A second major problem with logging is the lack of flexibility in coverage. For example, a coverage put in place to satisfy one objective is difficult to adapt to satisfy another objective (e.g. if the original objectives change or if the objectives are not the same at different periods).
These logging problems can considerably reduce the usefulness of newspapers and/or make their use complex and require considerable costs (human expertise, set-up time, operating time, etc.). For example, oversized coverage leads to a deterioration in the performance of the application being logged; missing logging instructions in critical parts of the source code can prevent developers from having sufficient knowledge of how the system is running; misleading textual description in logging statements can lead to erroneous decisions being made by system operators; and the large amounts of information in the logs would prevent developers from identifying important information.
Proposal
Our objective for this proposal is to define a general approach and framework for the control of the software logging process. This includes 5 axes :
- Comprehensive tracing configuration definition
- Static generation of optimal run trace configurations.

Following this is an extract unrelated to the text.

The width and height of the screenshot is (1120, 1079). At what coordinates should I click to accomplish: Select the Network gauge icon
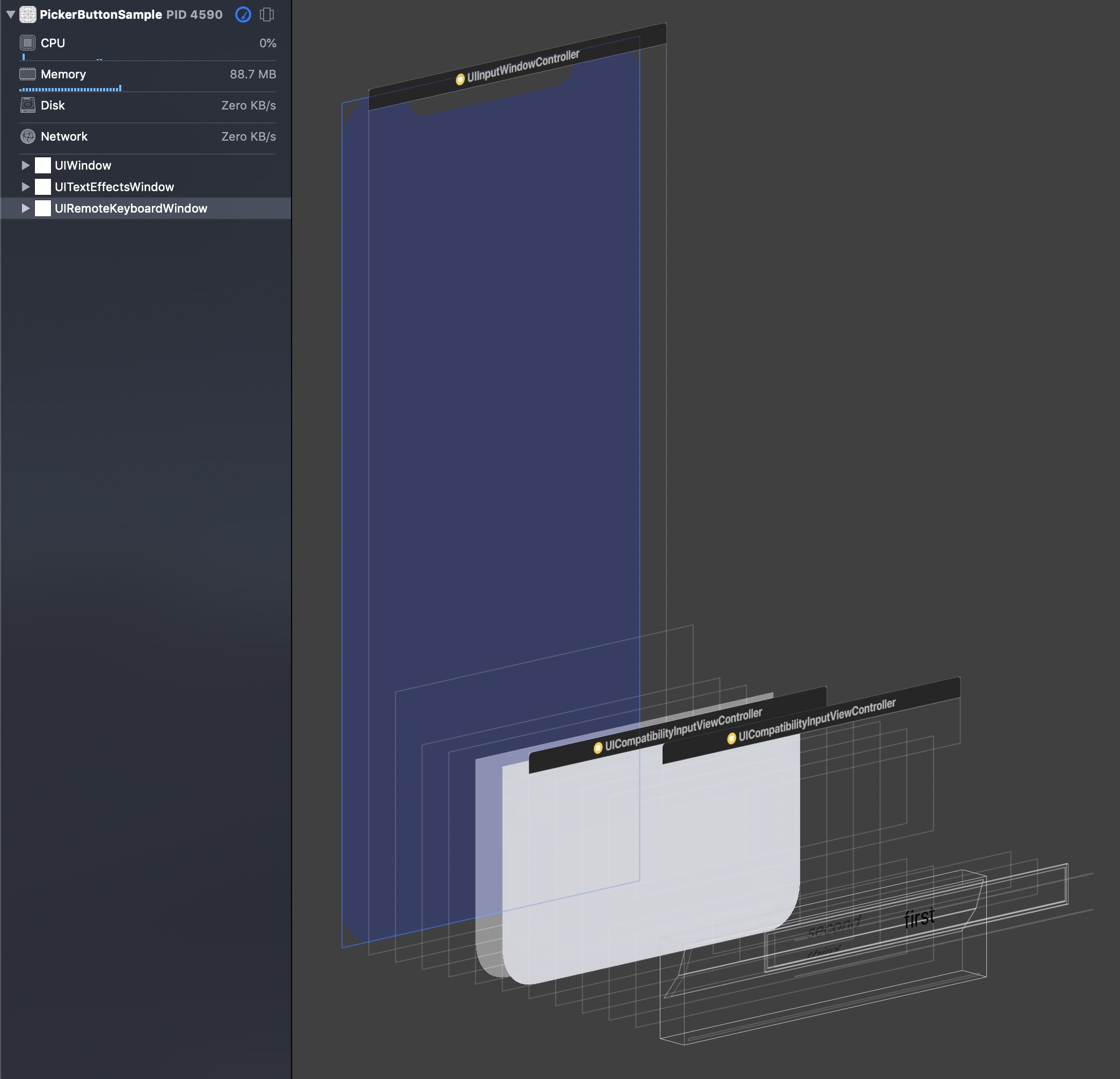(27, 136)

- Dynamic generation of optimal runtime tracing configurations.
- Model-driven generation of trace configurations.
- Interaction via the visualization for the adaptation of tracing configurations.
For this project, we will only focus on Axis 1: Comprehensive tracing configuration definition.

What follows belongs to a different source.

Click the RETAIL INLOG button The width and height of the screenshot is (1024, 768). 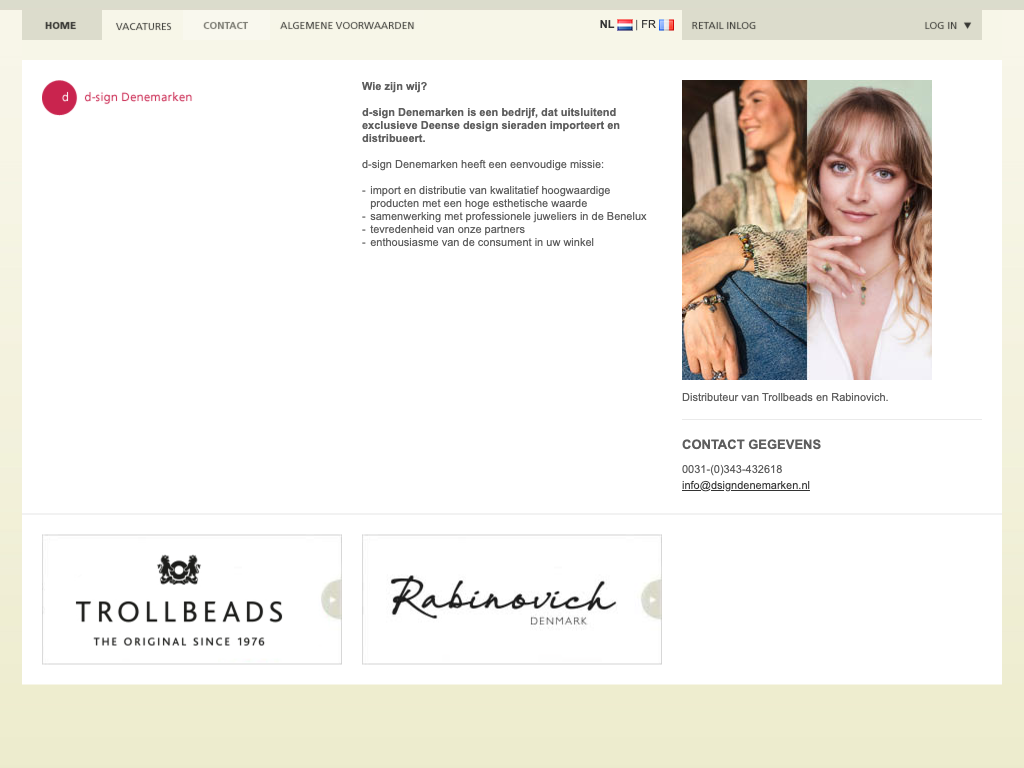coord(724,26)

The objective of this axis is to automate the process of generating run-time tracing configurations according to a given objective. A tracing configuration represents a list of pairs made up of a type of tracing instruction (examples: warn, info, error, etc) and a position in the source code where this instruction is to be anchored (add). To do this, it is necessary to identify the execution tracing objectives and to define the exhaustive set of tracing operations necessary to satisfy one or more objectives. The exhaustive set here means all the pairs (tracing instruction, tracing position) that allow to meet the need and without any reduction in the number of these pairs based on heuristics/techniques for optimizing their number. This goes through:
- The proposal of a model for refining the tracing objectives. This refinement will be based on the software quality feature refinement models proposed in the literature such as the ISO/IEC 9126 model, which proposes to successively refine the features into subfeatures, properties and metrics. As an example, among the objectives to be refined, we can cite the detection of security incidents, anomaly analysis or profiling (to capture user behavior).
- The objective-tracing association. It is a question of proposing for each sub-configuration of tracing allowing to answer the need for evaluation (measurement) for each sub-objective intervening in the refinement of a global objective such as the test or the analysis of anomaly. A tracing sub-configuration is a set of data collected by a set of tracing operations anchored in determined positions in the source code.

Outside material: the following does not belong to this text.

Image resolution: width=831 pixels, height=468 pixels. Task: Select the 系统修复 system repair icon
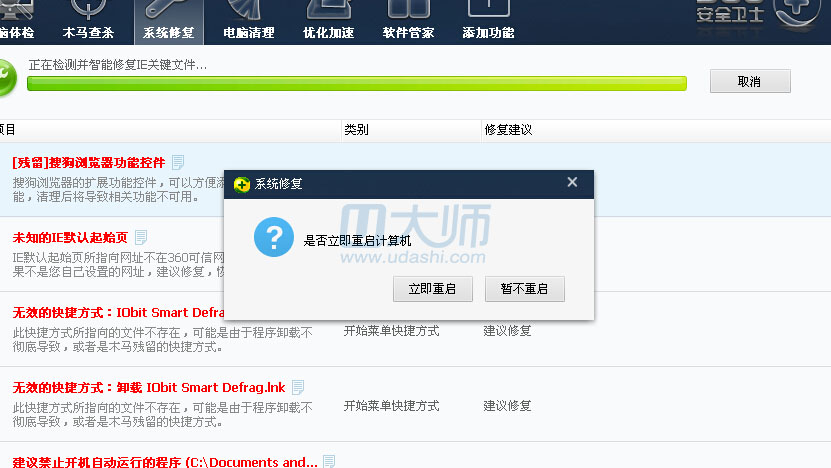click(169, 21)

It should be noted that the tracing objective refinement model (inspired by the ISO/IEC 9126 characteristics model) successively refines each objective into sub objectives up to a level where the objective can be satisfied by a set of data that can be extracted by a tracing sub configuration. The set of tracing subconfigurations defined by successive refinement of a given tracing objective constitutes the exhaustive configuration to be associated with that objective.
As for the other axes, they will be the subject of another contract (an a priori thesis).